Stored records
• • • • •

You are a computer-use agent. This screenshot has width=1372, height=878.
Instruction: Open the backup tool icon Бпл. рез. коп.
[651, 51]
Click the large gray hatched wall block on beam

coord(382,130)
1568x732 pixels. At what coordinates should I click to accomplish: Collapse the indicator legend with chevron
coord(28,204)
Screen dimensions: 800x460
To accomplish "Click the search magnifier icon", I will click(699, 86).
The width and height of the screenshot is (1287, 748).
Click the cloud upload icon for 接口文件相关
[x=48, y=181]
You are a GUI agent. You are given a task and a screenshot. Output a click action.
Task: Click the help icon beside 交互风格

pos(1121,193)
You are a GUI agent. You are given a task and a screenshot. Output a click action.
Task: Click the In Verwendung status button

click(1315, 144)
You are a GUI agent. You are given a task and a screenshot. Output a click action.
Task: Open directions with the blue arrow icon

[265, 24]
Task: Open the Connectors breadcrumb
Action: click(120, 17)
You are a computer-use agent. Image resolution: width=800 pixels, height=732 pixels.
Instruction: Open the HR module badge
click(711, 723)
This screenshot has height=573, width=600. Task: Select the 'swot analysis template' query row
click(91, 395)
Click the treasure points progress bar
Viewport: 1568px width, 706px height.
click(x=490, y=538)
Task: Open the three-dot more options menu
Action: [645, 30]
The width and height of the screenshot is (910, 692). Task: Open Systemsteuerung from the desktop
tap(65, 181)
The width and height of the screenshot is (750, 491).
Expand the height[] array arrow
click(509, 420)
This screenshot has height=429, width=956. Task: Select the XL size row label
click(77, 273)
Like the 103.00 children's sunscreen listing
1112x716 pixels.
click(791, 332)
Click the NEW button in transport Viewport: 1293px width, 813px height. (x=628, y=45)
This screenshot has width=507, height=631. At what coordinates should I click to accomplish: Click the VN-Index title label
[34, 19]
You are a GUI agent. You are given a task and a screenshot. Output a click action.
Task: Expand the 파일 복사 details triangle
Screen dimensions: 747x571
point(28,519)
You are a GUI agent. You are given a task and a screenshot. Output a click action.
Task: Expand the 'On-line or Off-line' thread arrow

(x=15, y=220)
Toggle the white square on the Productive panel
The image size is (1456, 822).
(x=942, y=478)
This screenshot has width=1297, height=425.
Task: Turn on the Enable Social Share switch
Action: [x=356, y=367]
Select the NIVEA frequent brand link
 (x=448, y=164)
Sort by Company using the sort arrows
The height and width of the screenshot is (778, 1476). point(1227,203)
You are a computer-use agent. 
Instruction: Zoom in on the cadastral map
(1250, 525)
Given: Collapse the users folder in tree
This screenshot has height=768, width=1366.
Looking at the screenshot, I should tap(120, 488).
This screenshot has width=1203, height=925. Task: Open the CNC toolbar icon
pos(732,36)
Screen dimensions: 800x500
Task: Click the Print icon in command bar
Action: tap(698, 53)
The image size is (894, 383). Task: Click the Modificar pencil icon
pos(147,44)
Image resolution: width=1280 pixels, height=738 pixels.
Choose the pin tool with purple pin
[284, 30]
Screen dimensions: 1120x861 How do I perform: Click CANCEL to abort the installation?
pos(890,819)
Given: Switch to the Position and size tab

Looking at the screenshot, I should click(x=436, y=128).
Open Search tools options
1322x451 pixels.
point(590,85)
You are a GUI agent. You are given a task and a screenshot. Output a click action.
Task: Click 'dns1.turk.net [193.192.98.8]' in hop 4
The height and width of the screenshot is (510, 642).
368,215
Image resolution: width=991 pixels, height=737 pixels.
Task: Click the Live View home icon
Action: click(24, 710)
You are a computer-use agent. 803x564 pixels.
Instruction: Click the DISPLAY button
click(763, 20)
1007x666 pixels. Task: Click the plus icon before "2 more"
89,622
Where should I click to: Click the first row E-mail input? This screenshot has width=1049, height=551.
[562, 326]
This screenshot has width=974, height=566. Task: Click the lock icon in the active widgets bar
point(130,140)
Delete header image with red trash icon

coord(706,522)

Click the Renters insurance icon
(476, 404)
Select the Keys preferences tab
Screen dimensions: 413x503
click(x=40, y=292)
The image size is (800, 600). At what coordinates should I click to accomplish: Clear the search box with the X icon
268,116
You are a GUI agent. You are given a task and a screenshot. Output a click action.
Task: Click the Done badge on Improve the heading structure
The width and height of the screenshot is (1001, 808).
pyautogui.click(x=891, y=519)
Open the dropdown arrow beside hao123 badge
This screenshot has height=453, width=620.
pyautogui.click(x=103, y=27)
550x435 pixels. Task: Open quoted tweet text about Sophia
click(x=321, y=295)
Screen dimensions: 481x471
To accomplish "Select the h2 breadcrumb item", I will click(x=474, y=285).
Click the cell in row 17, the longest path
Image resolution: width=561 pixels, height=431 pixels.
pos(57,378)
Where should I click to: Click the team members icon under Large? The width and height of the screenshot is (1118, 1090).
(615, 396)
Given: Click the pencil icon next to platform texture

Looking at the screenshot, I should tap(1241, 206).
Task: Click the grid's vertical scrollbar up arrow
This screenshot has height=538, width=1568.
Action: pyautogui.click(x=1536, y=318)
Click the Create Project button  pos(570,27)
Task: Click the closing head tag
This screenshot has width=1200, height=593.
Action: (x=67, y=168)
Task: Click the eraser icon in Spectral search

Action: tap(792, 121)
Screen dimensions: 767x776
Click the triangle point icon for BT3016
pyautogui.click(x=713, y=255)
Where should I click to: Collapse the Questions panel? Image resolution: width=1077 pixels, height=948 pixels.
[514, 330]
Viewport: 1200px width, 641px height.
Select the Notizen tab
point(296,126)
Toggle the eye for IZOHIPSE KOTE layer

• • • • •

Every line above should be output exactly as it stands.

You are a computer-use agent. This screenshot has width=1372, height=878.
Instruction: Open the backup tool icon Бпл. рез. коп.
[651, 51]
Click the large gray hatched wall block on beam

coord(382,130)
1568x732 pixels. At what coordinates should I click to accomplish: Collapse the indicator legend with chevron
coord(28,204)
Screen dimensions: 800x460
To accomplish "Click the search magnifier icon", I will click(699, 86).
The width and height of the screenshot is (1287, 748).
Click the cloud upload icon for 接口文件相关
[x=48, y=181]
You are a GUI agent. You are given a task and a screenshot. Output a click action.
Task: Click the help icon beside 交互风格

pos(1121,193)
You are a GUI agent. You are given a task and a screenshot. Output a click action.
Task: Click the In Verwendung status button

click(1315, 144)
You are a GUI agent. You are given a task and a screenshot. Output a click action.
Task: Open directions with the blue arrow icon

[265, 24]
Task: Open the Connectors breadcrumb
Action: click(120, 17)
You are a computer-use agent. Image resolution: width=800 pixels, height=732 pixels.
Instruction: Open the HR module badge
click(711, 723)
This screenshot has height=573, width=600. Task: Select the 'swot analysis template' query row
click(91, 395)
Click the treasure points progress bar
Viewport: 1568px width, 706px height.
click(x=490, y=538)
Task: Open the three-dot more options menu
Action: [645, 30]
The width and height of the screenshot is (910, 692). Task: Open Systemsteuerung from the desktop
tap(65, 181)
The width and height of the screenshot is (750, 491).
Expand the height[] array arrow
click(509, 420)
This screenshot has height=429, width=956. Task: Select the XL size row label
click(77, 273)
Like the 103.00 children's sunscreen listing
1112x716 pixels.
click(791, 332)
Click the NEW button in transport Viewport: 1293px width, 813px height. (x=628, y=45)
This screenshot has width=507, height=631. At what coordinates should I click to accomplish: Click the VN-Index title label
[34, 19]
You are a GUI agent. You are given a task and a screenshot. Output a click action.
Task: Expand the 파일 복사 details triangle
Screen dimensions: 747x571
point(28,519)
You are a GUI agent. You are given a task and a screenshot. Output a click action.
Task: Expand the 'On-line or Off-line' thread arrow

(x=15, y=220)
Toggle the white square on the Productive panel
The image size is (1456, 822).
(x=942, y=478)
This screenshot has width=1297, height=425.
Task: Turn on the Enable Social Share switch
Action: [x=356, y=367]
Select the NIVEA frequent brand link
 (x=448, y=164)
Sort by Company using the sort arrows
The height and width of the screenshot is (778, 1476). point(1227,203)
You are a computer-use agent. 
Instruction: Zoom in on the cadastral map
(1250, 525)
Given: Collapse the users folder in tree
This screenshot has height=768, width=1366.
Looking at the screenshot, I should tap(120, 488).
This screenshot has width=1203, height=925. Task: Open the CNC toolbar icon
pos(732,36)
Screen dimensions: 800x500
Task: Click the Print icon in command bar
Action: tap(698, 53)
The image size is (894, 383). Task: Click the Modificar pencil icon
pos(147,44)
Image resolution: width=1280 pixels, height=738 pixels.
Choose the pin tool with purple pin
[284, 30]
Screen dimensions: 1120x861 How do I perform: Click CANCEL to abort the installation?
pos(890,819)
Given: Switch to the Position and size tab

Looking at the screenshot, I should click(x=436, y=128).
Open Search tools options
1322x451 pixels.
point(590,85)
You are a GUI agent. You are given a task and a screenshot. Output a click action.
Task: Click 'dns1.turk.net [193.192.98.8]' in hop 4
The height and width of the screenshot is (510, 642).
368,215
Image resolution: width=991 pixels, height=737 pixels.
Task: Click the Live View home icon
Action: click(24, 710)
You are a computer-use agent. 803x564 pixels.
Instruction: Click the DISPLAY button
click(763, 20)
1007x666 pixels. Task: Click the plus icon before "2 more"
89,622
Where should I click to: Click the first row E-mail input? This screenshot has width=1049, height=551.
[562, 326]
This screenshot has width=974, height=566. Task: Click the lock icon in the active widgets bar
point(130,140)
Delete header image with red trash icon

coord(706,522)

Click the Renters insurance icon
(476, 404)
Select the Keys preferences tab
Screen dimensions: 413x503
click(x=40, y=292)
The image size is (800, 600). At what coordinates should I click to accomplish: Clear the search box with the X icon
268,116
You are a GUI agent. You are given a task and a screenshot. Output a click action.
Task: Click the Done badge on Improve the heading structure
The width and height of the screenshot is (1001, 808).
pyautogui.click(x=891, y=519)
Open the dropdown arrow beside hao123 badge
This screenshot has height=453, width=620.
pyautogui.click(x=103, y=27)
550x435 pixels. Task: Open quoted tweet text about Sophia
click(x=321, y=295)
Screen dimensions: 481x471
To accomplish "Select the h2 breadcrumb item", I will click(x=474, y=285).
Click the cell in row 17, the longest path
Image resolution: width=561 pixels, height=431 pixels.
pos(57,378)
Where should I click to: Click the team members icon under Large? The width and height of the screenshot is (1118, 1090).
(615, 396)
Given: Click the pencil icon next to platform texture

Looking at the screenshot, I should tap(1241, 206).
Task: Click the grid's vertical scrollbar up arrow
This screenshot has height=538, width=1568.
Action: pyautogui.click(x=1536, y=318)
Click the Create Project button  pos(570,27)
Task: Click the closing head tag
This screenshot has width=1200, height=593.
Action: (x=67, y=168)
Task: Click the eraser icon in Spectral search

Action: tap(792, 121)
Screen dimensions: 767x776
Click the triangle point icon for BT3016
pyautogui.click(x=713, y=255)
Where should I click to: Collapse the Questions panel? Image resolution: width=1077 pixels, height=948 pixels.
[514, 330]
Viewport: 1200px width, 641px height.
Select the Notizen tab
point(296,126)
Toggle the eye for IZOHIPSE KOTE layer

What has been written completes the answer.